ぼくは、ぼーっとポスターを見つめている冬威くんに「あの」と声をかけた。
「五年生があんな感じだし、ぼくたちがしっかりしないとと思ってさ。よかったら今日、いっしょに活動内容のプリント、やらない?」
「いいけど」
ぶっきらぼうにだけれど、冬威くんからいい返事がもらえて、ぼくはホッと息をつく。
「……じゃあ、おれの家、来る?」
「え、いいの?」
「うん。別に」
「冬威くんの家ってどこにあるの?」
「病院の通りぞいにあるバラ畑の家の隣」
「えっ、うちからめっちゃ近くだ。知らなかった!」
「……筒井くんってさ、自分のすきなことしか、興味がないよね」
くちびるのはしをくいっとつりあげる、冬威くん。
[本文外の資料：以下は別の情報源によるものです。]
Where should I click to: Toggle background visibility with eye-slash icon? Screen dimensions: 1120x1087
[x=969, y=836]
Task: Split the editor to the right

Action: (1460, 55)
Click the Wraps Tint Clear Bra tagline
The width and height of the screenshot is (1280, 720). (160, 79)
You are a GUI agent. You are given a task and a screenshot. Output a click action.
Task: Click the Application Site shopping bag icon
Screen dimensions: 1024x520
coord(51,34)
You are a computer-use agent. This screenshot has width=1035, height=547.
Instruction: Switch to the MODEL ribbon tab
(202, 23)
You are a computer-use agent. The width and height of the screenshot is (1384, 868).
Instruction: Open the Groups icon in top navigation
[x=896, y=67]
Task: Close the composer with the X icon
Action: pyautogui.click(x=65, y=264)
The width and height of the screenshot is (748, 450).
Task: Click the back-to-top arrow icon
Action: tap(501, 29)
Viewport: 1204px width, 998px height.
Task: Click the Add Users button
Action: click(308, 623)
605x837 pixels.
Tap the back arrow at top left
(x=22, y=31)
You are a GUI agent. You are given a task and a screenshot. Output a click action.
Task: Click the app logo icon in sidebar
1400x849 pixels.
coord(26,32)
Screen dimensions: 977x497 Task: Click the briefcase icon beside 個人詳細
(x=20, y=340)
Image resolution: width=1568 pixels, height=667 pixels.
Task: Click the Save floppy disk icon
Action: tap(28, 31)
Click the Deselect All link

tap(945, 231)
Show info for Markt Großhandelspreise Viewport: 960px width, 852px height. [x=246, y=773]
そんなふうに笑ったところを初めて見た気がして、ぼくは驚いた。
「えっと、それってどういうこと?」
「よく、他の人から誤解されるんじゃないかと思って」
冬威くんのいうとおりぼくは、先生にぶりっ子してるとか、ええかっこしいとかっていわれることがよくある。図書室チャレンジのときも、陰でそういうことをいわれているのは知っていた。
自分が考えたことをがんばるのは楽しい。でも、一生けんめいににやると、なぜかばかにされることがある。
冬威くんも、どこかで聞いたのかもしれない。ぼくが陰口をいわれているの。
色んなことを考えすぎて、返事できないでいたら、冬威くんはさっさと話題を変えてしまった。
「何時ごろ、来る?」
「あ……何時ごろだったら、つごうがいいかな」
「何時に来てもいいよ。親は六時すぎないと帰ってこないし」
「おっけー。じゃあ、ランドセルを置いたら行くよ」
最近の遊び場は、ショッピングモールや公園ばかりだったので、友達の家に行くとことじたいが久しぶり。ちょっとうれしい。お菓子とか持っていったほうがいいよな。そうだ、昨日お父さんが会社の人からもらって来ていたアンコパイを二三個持っていこう。「こんなに食べきれない」ってお母さんも困ってたし、いいよね。